It is as if Twitter invented social media. Wrong.
Many of the key Twitter-isms are actually adaptations of long standing internet convention. For example, many people think that hashtags (# followed by a word or letters) was invented by Twitter users to self-organize tweets. In fact, according to Clay Shirky in his outstanding primer on social media (Here Comes Everybody), hashtags started over fifteen years ago in the IRCs (Internet Relay Channels). Users would use hashtags to create conference or chat rooms for specific conversations. Obviously an old IRCr used this on Twitter, and now you can use Twitter search to collect tweets on specific issues.

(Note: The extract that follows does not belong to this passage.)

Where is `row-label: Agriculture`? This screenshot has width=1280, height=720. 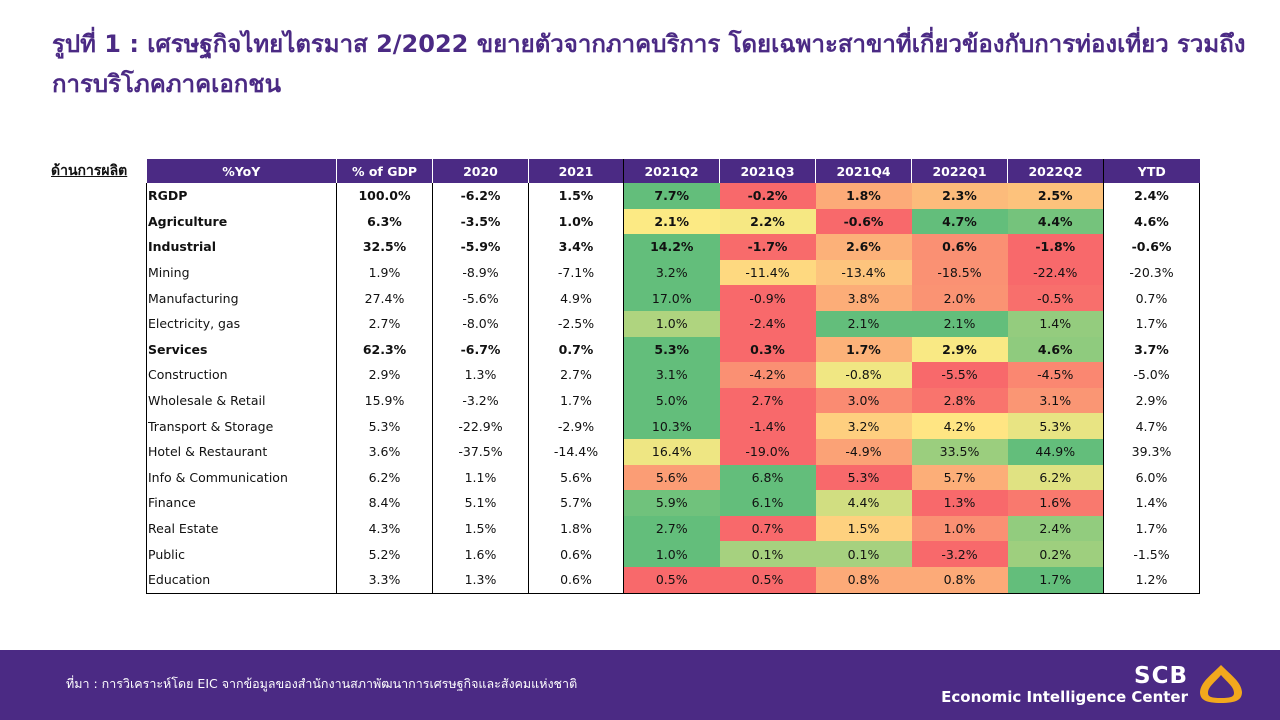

Contrary to popular belief, neither Facebook or Twitter invented status (what are you doing?). Status was created by AOL's Instant Messenger (and later Yahoo! Messenger). Your default status was online, away from my desk, busy and then you could click on it and customize. It was only a line, but Yahoo's messenger product allowed for HTML, which allowed you to include link coded words (which is better than Twitter's current text only short URL approach). People have been tweeting for over a decade via instant messengers!
Finally, people actually think that the current situation with social media and Iran protests marks a "water shed" moment. Wrong. Thousands of protestors used texting during the EDSA protests in the Philippines in 2001, leading to the president resigning. Twitter is the latest in a string of incidents where electronically organized crowds have changed the world. For more on this, read Howard Rheingold's classic book, Smart Mobs.
What does all of this mean? To find future social media innovations, look to the past. Many apps, inventions and future social media stars will adapt user breakthroughs from WWW1 (1992-1999).